TASK » From the first line through the line that contains "point(98,292)", swap "Screen dimensions" for "Screen size" and write those lines out again with nothing else changed.

RECORDS FOR THIS TASK »
* start *

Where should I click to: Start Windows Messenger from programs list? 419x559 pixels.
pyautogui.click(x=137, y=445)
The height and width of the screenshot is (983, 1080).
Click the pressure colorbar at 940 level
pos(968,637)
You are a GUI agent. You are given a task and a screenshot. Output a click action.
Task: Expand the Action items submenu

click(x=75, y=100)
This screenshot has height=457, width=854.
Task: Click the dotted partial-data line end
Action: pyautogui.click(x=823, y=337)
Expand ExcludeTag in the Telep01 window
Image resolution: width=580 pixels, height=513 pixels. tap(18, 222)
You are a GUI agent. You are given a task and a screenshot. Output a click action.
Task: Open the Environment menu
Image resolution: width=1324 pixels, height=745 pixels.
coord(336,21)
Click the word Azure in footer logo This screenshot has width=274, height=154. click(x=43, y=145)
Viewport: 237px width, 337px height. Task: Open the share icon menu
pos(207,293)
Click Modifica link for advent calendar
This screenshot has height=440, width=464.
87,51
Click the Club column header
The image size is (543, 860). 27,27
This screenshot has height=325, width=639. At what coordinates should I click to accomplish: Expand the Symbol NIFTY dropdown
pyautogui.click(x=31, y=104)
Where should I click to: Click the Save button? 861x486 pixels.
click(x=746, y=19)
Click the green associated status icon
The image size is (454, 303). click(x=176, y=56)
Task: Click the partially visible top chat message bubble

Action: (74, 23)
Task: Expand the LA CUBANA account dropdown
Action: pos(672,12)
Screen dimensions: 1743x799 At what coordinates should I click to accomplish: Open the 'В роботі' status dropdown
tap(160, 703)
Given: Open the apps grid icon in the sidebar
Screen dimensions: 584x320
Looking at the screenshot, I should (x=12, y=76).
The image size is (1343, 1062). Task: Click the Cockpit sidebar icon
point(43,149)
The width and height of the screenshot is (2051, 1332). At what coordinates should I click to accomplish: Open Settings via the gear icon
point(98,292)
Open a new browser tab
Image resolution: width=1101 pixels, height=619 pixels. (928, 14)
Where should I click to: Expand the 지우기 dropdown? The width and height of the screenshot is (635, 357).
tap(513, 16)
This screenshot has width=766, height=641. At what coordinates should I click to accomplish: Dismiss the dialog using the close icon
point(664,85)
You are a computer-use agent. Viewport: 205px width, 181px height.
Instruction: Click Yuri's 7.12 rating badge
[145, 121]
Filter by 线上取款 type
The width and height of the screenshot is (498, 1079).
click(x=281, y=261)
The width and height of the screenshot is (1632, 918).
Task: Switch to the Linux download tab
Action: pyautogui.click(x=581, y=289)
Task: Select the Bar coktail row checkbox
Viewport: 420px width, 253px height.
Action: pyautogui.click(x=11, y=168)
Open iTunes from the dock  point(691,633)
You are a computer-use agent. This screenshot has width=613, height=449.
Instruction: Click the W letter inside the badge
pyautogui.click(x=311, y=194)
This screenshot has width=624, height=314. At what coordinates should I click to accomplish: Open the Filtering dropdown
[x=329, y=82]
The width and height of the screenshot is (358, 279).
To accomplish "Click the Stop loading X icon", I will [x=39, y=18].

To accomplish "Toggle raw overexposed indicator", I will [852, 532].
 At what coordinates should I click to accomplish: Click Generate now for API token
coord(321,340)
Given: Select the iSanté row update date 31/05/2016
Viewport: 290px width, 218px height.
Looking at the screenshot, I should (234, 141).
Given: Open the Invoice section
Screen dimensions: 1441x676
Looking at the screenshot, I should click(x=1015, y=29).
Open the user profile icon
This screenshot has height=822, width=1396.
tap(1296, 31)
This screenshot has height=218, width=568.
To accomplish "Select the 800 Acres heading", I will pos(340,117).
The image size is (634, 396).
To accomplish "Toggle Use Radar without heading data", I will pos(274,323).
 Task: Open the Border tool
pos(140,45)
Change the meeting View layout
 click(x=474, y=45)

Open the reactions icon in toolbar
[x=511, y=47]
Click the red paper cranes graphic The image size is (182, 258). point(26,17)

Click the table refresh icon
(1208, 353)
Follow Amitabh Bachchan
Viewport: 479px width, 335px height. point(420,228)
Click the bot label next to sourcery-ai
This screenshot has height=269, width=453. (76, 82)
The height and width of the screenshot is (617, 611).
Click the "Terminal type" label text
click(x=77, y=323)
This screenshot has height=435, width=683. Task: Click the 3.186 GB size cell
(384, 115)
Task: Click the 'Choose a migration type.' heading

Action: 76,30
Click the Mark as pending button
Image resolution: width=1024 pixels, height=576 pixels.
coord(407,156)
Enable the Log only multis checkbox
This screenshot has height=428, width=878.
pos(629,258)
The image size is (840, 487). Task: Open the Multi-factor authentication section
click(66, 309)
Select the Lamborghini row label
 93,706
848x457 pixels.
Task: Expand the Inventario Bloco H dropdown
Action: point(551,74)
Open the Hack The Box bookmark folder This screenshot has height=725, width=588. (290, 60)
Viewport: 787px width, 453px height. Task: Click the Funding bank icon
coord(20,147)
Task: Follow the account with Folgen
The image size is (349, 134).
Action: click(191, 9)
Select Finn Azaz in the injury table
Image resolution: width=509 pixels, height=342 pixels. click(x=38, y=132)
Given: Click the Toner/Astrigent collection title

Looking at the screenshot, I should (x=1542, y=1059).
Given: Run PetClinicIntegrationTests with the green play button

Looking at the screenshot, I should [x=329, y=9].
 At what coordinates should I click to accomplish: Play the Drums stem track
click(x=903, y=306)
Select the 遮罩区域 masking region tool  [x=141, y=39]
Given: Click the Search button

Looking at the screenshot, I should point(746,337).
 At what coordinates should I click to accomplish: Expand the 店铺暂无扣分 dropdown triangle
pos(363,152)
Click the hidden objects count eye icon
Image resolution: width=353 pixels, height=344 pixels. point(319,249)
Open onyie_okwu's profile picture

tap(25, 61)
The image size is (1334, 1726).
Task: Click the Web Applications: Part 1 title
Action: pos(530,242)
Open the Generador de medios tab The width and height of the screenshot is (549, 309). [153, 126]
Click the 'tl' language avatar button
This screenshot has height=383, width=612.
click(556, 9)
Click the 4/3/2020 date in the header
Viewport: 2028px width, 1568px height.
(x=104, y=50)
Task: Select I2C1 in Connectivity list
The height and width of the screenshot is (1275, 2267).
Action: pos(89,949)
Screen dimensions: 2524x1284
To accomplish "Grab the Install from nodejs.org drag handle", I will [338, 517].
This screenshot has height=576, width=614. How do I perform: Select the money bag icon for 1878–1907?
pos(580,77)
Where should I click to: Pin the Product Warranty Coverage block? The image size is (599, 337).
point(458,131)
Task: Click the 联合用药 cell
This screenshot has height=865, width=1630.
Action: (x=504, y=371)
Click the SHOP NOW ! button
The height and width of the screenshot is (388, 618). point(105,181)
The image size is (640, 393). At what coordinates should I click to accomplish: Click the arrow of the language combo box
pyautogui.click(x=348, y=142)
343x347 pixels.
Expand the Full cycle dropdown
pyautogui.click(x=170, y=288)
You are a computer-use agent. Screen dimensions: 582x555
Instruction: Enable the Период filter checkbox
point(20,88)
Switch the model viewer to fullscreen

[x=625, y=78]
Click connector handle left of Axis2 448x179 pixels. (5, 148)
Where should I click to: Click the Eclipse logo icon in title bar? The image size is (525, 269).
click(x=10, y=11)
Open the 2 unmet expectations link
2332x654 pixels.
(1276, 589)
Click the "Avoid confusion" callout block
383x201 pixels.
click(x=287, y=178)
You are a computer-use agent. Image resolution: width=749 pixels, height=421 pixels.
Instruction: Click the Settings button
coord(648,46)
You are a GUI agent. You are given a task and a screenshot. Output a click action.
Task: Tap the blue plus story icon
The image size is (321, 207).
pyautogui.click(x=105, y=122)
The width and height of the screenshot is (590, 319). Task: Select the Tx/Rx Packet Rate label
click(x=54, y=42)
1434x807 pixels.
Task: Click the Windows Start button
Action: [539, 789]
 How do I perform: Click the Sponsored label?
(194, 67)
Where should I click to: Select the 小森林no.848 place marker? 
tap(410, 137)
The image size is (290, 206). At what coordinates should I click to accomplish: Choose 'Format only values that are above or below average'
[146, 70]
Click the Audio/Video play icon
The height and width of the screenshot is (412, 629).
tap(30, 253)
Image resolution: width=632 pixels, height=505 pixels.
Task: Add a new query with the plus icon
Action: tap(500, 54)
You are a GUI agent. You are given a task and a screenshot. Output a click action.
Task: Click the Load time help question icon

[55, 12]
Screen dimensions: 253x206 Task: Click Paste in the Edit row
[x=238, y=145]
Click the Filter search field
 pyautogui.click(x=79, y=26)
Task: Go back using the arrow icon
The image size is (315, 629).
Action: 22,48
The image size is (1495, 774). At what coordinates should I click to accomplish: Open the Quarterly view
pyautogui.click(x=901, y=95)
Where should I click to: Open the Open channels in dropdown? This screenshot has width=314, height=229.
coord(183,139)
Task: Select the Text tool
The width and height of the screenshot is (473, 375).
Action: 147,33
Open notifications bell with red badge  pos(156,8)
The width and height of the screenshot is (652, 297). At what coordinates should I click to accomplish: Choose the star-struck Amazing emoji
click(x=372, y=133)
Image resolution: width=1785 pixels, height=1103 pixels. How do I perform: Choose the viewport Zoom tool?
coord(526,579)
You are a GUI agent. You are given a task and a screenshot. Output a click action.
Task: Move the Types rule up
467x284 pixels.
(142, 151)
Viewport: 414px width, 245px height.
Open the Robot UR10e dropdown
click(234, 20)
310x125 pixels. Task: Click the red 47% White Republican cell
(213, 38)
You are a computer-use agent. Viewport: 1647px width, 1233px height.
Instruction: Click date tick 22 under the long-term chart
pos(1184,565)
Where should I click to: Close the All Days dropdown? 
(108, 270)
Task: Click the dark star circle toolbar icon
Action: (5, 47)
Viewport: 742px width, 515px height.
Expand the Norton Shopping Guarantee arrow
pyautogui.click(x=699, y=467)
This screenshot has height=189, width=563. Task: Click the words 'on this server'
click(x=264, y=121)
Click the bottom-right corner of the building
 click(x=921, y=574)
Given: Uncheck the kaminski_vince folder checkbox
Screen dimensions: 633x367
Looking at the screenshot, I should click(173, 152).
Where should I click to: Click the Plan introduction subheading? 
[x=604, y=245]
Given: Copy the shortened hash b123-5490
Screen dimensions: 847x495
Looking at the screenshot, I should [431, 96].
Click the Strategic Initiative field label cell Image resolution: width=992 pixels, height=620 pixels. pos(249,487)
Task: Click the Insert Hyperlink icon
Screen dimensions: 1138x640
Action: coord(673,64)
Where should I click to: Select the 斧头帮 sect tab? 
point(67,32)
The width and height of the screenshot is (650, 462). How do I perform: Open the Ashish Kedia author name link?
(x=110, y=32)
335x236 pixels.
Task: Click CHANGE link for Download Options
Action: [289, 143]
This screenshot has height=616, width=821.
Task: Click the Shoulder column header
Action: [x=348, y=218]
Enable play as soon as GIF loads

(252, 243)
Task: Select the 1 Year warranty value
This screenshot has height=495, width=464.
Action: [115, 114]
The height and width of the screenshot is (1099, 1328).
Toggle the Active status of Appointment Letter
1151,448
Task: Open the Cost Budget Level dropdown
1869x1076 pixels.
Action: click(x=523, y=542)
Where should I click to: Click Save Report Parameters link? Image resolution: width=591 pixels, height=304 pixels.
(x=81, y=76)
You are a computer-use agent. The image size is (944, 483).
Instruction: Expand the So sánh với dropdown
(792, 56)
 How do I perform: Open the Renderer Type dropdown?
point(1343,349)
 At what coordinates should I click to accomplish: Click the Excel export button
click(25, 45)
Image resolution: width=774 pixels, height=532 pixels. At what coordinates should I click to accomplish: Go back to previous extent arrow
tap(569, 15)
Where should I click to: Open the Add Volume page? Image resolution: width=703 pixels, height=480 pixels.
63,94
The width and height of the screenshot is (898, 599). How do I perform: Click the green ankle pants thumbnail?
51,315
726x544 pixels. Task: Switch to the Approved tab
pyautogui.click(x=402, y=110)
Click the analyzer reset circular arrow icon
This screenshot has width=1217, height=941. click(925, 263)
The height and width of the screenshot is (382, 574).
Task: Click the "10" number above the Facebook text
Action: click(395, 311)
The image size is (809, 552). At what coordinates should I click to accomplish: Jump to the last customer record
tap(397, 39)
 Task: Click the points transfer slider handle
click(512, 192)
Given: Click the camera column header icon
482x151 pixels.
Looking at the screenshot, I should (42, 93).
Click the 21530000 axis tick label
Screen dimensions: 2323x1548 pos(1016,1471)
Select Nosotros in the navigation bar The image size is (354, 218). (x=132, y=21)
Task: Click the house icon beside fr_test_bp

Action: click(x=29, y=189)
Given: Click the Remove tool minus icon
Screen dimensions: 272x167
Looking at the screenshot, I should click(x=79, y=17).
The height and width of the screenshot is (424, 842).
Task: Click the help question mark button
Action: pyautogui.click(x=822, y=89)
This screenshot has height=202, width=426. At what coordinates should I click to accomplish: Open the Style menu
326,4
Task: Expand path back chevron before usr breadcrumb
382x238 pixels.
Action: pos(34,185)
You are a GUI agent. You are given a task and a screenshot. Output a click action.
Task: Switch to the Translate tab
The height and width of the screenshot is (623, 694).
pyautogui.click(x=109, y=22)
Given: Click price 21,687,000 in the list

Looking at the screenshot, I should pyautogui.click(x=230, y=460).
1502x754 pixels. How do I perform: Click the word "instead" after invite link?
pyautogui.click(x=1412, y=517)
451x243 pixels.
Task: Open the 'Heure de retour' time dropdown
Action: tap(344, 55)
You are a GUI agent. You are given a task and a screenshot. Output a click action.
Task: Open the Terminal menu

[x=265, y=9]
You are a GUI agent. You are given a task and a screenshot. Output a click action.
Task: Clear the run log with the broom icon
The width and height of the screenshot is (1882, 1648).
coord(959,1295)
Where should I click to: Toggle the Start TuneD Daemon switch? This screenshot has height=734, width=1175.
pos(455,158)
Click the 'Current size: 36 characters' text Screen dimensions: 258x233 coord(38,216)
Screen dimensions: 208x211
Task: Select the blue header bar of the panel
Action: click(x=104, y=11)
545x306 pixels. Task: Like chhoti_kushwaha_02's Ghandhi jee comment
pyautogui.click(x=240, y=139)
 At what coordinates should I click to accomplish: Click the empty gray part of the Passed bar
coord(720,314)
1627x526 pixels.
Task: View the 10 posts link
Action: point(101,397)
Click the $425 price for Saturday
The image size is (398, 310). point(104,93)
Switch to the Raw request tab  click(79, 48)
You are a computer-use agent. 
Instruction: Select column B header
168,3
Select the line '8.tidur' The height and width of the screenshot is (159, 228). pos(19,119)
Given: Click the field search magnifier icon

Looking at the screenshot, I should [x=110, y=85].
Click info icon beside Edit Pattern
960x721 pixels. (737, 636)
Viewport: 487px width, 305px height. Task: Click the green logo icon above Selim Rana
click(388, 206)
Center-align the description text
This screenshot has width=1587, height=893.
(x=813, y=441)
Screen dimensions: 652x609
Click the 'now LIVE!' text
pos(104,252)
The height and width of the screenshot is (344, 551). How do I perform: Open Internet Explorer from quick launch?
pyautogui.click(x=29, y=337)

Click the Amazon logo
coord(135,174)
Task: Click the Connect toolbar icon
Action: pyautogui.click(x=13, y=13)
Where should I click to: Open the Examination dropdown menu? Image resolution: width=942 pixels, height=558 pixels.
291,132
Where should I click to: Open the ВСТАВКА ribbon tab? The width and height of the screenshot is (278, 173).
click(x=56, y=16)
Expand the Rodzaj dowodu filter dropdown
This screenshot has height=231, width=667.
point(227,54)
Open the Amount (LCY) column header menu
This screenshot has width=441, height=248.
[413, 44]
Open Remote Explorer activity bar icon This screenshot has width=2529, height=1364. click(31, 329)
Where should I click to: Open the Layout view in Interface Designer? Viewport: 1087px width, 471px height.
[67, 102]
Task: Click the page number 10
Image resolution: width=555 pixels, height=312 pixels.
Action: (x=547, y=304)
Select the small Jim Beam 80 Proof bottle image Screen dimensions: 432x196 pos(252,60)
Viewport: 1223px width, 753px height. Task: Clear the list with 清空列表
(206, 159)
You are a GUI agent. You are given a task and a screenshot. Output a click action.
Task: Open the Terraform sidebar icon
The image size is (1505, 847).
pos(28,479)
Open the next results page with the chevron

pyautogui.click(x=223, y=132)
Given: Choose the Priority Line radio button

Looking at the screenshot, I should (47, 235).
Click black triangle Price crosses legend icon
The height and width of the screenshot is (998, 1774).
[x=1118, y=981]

* end *

OUTPUT FOR THIS TASK »
Where should I click to: Start Windows Messenger from programs list? 419x559 pixels.
pyautogui.click(x=137, y=445)
The height and width of the screenshot is (983, 1080).
Click the pressure colorbar at 940 level
pos(968,637)
You are a GUI agent. You are given a task and a screenshot. Output a click action.
Task: Expand the Action items submenu

click(x=75, y=100)
This screenshot has height=457, width=854.
Task: Click the dotted partial-data line end
Action: pyautogui.click(x=823, y=337)
Expand ExcludeTag in the Telep01 window
Image resolution: width=580 pixels, height=513 pixels. tap(18, 222)
You are a GUI agent. You are given a task and a screenshot. Output a click action.
Task: Open the Environment menu
Image resolution: width=1324 pixels, height=745 pixels.
coord(336,21)
Click the word Azure in footer logo This screenshot has width=274, height=154. click(x=43, y=145)
Viewport: 237px width, 337px height. Task: Open the share icon menu
pos(207,293)
Click Modifica link for advent calendar
This screenshot has height=440, width=464.
87,51
Click the Club column header
The image size is (543, 860). 27,27
This screenshot has height=325, width=639. At what coordinates should I click to accomplish: Expand the Symbol NIFTY dropdown
pyautogui.click(x=31, y=104)
Where should I click to: Click the Save button? 861x486 pixels.
click(x=746, y=19)
Click the green associated status icon
The image size is (454, 303). click(x=176, y=56)
Task: Click the partially visible top chat message bubble

Action: (74, 23)
Task: Expand the LA CUBANA account dropdown
Action: pos(672,12)
Screen size: 1743x799 At what coordinates should I click to accomplish: Open the 'В роботі' status dropdown
tap(160, 703)
Given: Open the apps grid icon in the sidebar
Screen size: 584x320
Looking at the screenshot, I should (x=12, y=76).
The image size is (1343, 1062). Task: Click the Cockpit sidebar icon
point(43,149)
The width and height of the screenshot is (2051, 1332). At what coordinates should I click to accomplish: Open Settings via the gear icon
point(98,292)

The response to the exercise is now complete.